Weight is such a big factor, not just for the physical well being but also for mental health. Lugging 40 pounds of gear all day for a wedding leads to being so tired that it's hard to stay concentrated and creative. With mirrorless cameras, you can cut the total weight by two, three or even four times. My back is much happier at the end of the day and my mind finds it easier to be alert to what happens around me.
It makes travelling easier too, and you can save money since you won't get charged extra air fares for being over the allowed weight.

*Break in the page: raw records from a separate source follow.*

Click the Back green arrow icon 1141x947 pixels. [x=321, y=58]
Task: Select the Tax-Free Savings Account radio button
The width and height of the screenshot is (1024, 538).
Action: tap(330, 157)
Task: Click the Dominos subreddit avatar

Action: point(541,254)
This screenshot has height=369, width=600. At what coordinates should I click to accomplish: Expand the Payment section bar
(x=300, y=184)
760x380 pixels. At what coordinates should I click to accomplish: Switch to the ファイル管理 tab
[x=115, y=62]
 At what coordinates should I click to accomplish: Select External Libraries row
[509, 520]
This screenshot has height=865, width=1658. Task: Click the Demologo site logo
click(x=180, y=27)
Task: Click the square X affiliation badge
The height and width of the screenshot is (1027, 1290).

I admit it takes a couple of weeks to get used to the Electronic View Finder (EVF) but I would not go back to an optical one. The only exception to that might be for studio work with flash. With the EVF, what you see is what you get. When you change the exposure compensation, you see the result immediately. You know before you even hit the shutter that you nailed your exposure. You don't have to chimp every time you click the shutter (I call it pre-chimping ;)). It allows you to stay more in touch with your client or model.
4- Live Histogram
Having the histogram displayed on the screen or in the EVF is invaluable. In hard lighting conditions, it helps a lot to set the correct exposure. You can avoid blasting the highlights easily.
5- Image Quality
Two years ago, I was a guy that was convinced that you needed a full frame camera to have good image quality. I was not missing my Canon APS-C years at all. I decided to buy a smaller camera for my personal work and family travels. I was astounded by the image quality of the Olympus OM-D E-M5. That little camera was offering an image that was as good as my Canon 5D Mark II. There were some differences (mainly the depth of field) but overall, the contrast, color reproduction, dynamic range and sharpness were excellent. From that minute, when I checked the photos in Lightroom, I was sold.
6- Focus Peaking
To be honest, when I received my Panasonic GX7, I had no idea what focus peaking was. It is the kind of thing you do not know you need until you use it. I was using manual lenses on my 5D Mark II and I bought a better focusing screen to help me at the time. It was a little bit easier but focus peaking makes manual focusing trivial. It is a function that adds a color overlay on the area of the image that is in focus. You also have the option of enlarging the area of focus when you touch the focusing ring.
The biggest benefit of that is the use of old manual lenses. You can use any lens you can find and it is really easy to focus manually and be sure you are spot on. There are adapters for almost any mounts. That means you can use almost any lens ever made and still be able to focus easily.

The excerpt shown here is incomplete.